Kolaborasi ini memadukan kekuatan dua raksasa energi terbarukan. PGE, dengan pengalaman lebih dari 40 tahun mengelola 10 Wilayah Kerja Panas Bumi (WKP) di Indonesia, membawa cadangan potensial 3 GW dan target peningkatan kapasitas terpasang menjadi 1,7 GW pada 2034. Di sisi lain, Zorlu Enerji, pemain utama panas bumi Turki yang telah berekspansi ke 12 negara, membuka akses ke wilayah izin geothermal mereka di Turki untuk dikembangkan bersama. Proyek pembangkit listrik tenaga panas bumi (PLTP) menjadi fokus utama, dengan ruang untuk pertukaran teknologi, penguatan rantai pasok domestik, dan menarik investasi hijau lintas negara.
“Ini adalah momentum untuk membuktikan bahwa panas bumi bisa menjadi tulang punggung kedaulatan energi bersih,” ujar Menko Bidang Perekonomian Airlangga Hartarto dalam sambutannya di Jakarta, (10/5/2025). Pernyataan ini merujuk pada komitmen Indonesia dan Turki yang tertuang dalam Memorandum of Cooperation (MoC) antar-kementerian energi kedua negara pada Februari 2025. MoC tersebut menjadi landasan bagi percepatan transfer teknologi dan penguatan ketahanan energi—sebuah langkah yang semakin relevan di tengah upaya global mencapai Net Zero Emission.

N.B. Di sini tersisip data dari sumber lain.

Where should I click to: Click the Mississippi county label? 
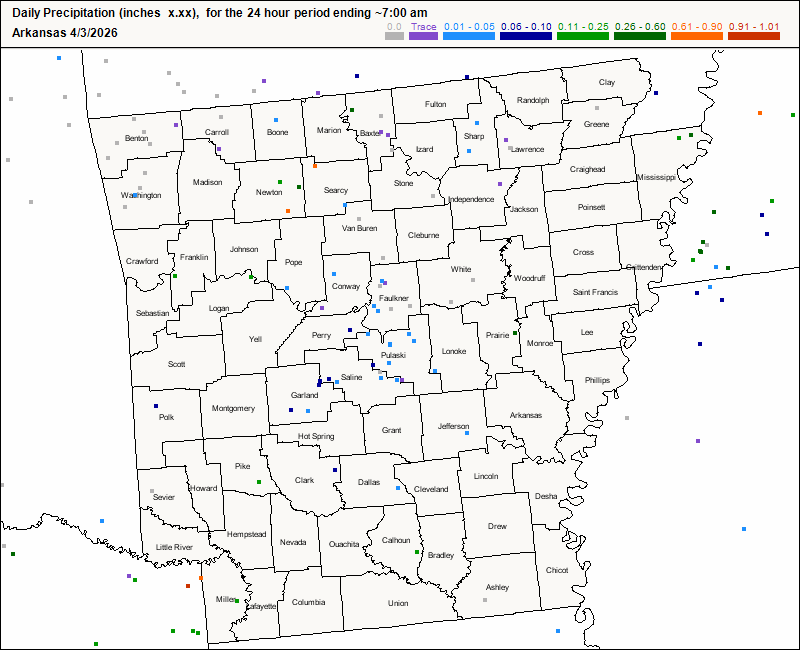click(656, 177)
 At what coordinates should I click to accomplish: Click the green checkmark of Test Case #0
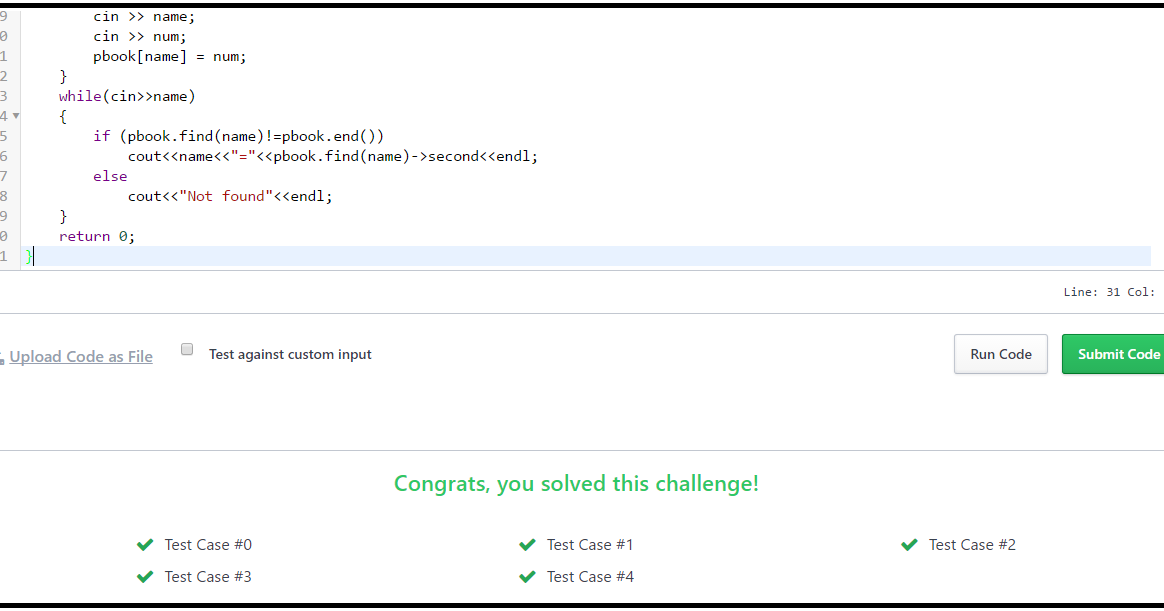[145, 545]
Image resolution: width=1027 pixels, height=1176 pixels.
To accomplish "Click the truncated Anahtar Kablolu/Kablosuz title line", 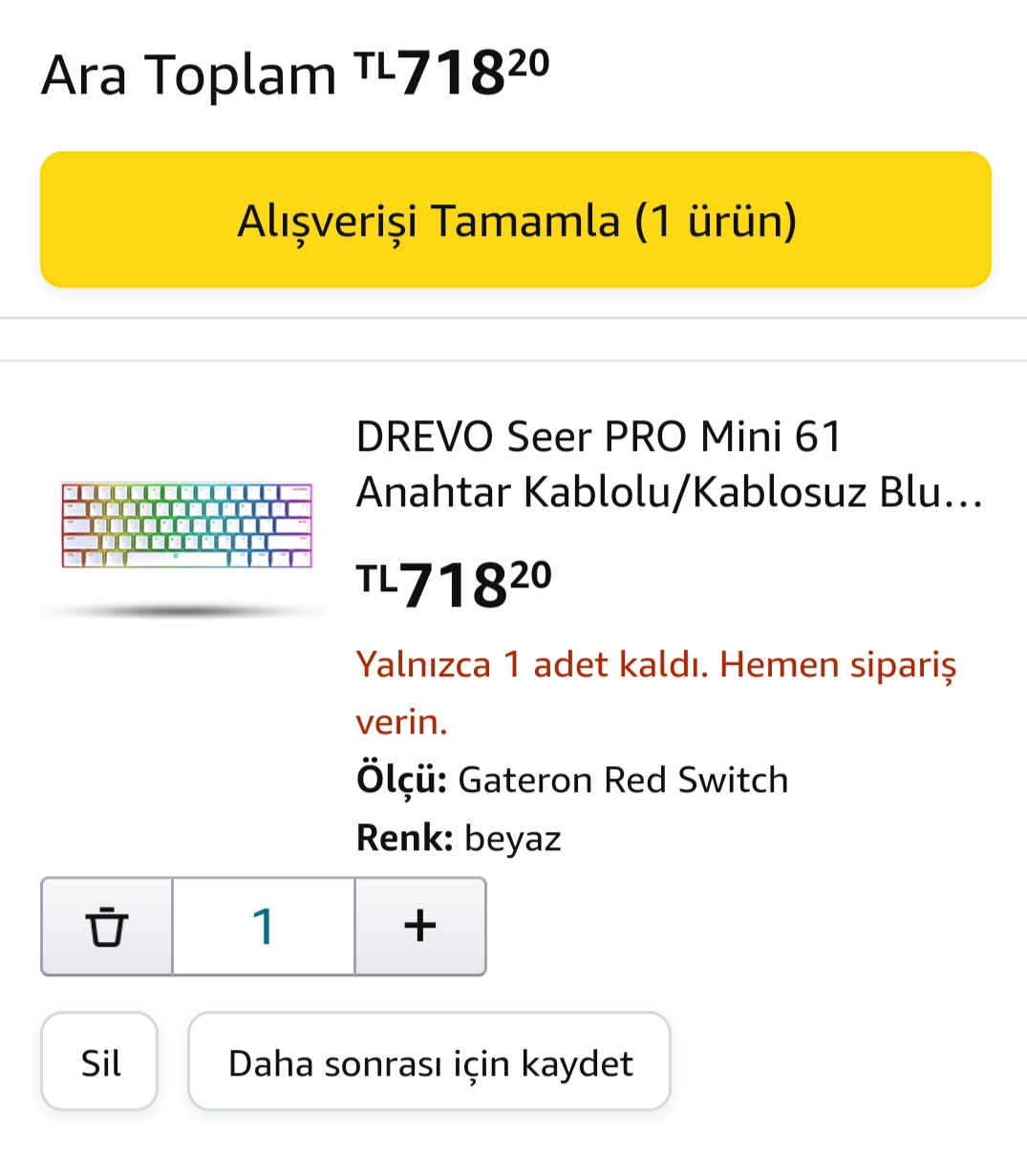I will 668,493.

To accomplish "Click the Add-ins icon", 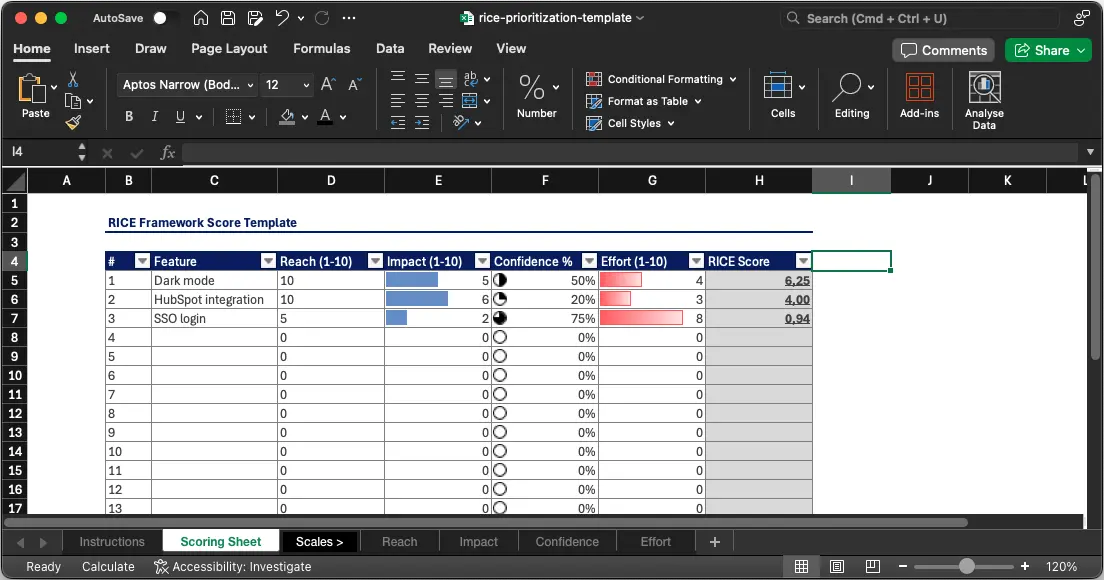I will tap(919, 97).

Bagi Indonesia, kerja sama ini adalah kesempatan emas untuk mengoptimalkan potensi panas bumi terbesar di dunia, yang mencapai 24 GW atau 40% cadangan global. Julfi Hadi, Direktur Utama PGE, menekankan bahwa kolaborasi ini akan memperkuat industri dalam negeri. “Transfer teknologi dari Turki akan membantu kami membangun sistem energi yang stabil dan berdaulat, sekaligus menarik minat investor global,” katanya. Di sisi lain, Zorlu Enerji melihat kolaborasi ini sebagai pintu masuk ke pasar Asia Tenggara, sekaligus memperkuat posisi Turki sebagai penghubung energi antara Asia dan Eropa.
Tak berhenti di pembangkit listrik, sinergi ini membuka peluang diversifikasi bisnis hijau. Pemanfaatan uap panas bumi untuk produksi hidrogen hijau, ekstraksi silika bagi industri manufaktur, hingga perdagangan kredit karbon menjadi skenario yang sedang dikaji. Kedua pihak juga akan mempelajari perbedaan karakteristik geologi—Indonesia yang kaya gunung api versus Turki dengan sistem panas bumi non-vulkanik—sebagai basis inovasi teknologi adaptif.
Di balik meja negosiasi, ada visi besar yang menyatukan kedua negara: menjadikan panas bumi sebagai alat diplomasi modern. Jika selama ini kerja sama internasional sering bertumpu pada sektor migas atau perdagangan konvensional, kolaborasi PGE-Zorlu Enerji menawarkan paradigma baru. Energi bersih tidak hanya menjadi solusi iklim, tetapi juga instrumen untuk memperkuat pengaruh geopolitik. Dengan langkah ini, Indonesia dan Turki tidak hanya mengejar target iklim nasional, tetapi juga menantang dominasi negara-negara Barat dalam peta energi global.
“Dari Ankara hari ini, kami ingin buktikan bahwa transisi energi bukanlah mimpi,” tegas Julfi Hadi. Optimisme itu bukan tanpa alasan. Kolaborasi lintas benua ini berpotensi menjadi model bagi negara-negara G20 lainnya—terutama yang memiliki potensi geothermal tinggi namun masih terhambat teknologi dan investasi. Jika berhasil, langkah kecil di Turki ini mungkin akan dikenang sebagai titik awal revolusi energi bersih yang inklusif dan berpihak pada kedaulatan negara berkembang.